The Investment Association recently issued its updated Principles of Remuneration for the 2025 AGM season. These principles focus on promoting long-term value creation, aligning remuneration with corporate strategy, supporting individual and corporate performance, and driving sustainable financial health and risk management. Remuneration committees are encouraged to consider factors like remuneration philosophy, structures, and levels to ensure alignment with shareholder interests and long-term company goals. The Principles aim to guide remuneration committees in making informed decisions and engaging with shareholders to justify their pay policies. Investors will evaluate remuneration proposals on a case-by-case basis to ensure they are in line with the UK Corporate Governance Code.
The Takeover Panel announced changes to the jurisdictional scope of the UK Takeover Code, effective from 3 February 2025. The revisions aim to focus the Code on companies registered and listed in the UK. These changes align with the proposals put forward in the April 2024 consultation.
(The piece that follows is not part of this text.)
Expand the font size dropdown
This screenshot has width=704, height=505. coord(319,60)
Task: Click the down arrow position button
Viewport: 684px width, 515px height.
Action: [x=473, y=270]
Currently, the Code applies to offers for companies with their registered office in the UK, the Channel Islands, or the Isle of Man if their securities are traded on UK regulated markets or if their central management and control is in the UK. Private companies with securities traded in the UK within the last 10 years are also subject to the Code. The narrowed scope will streamline the application of the Code to companies with more direct UK connections.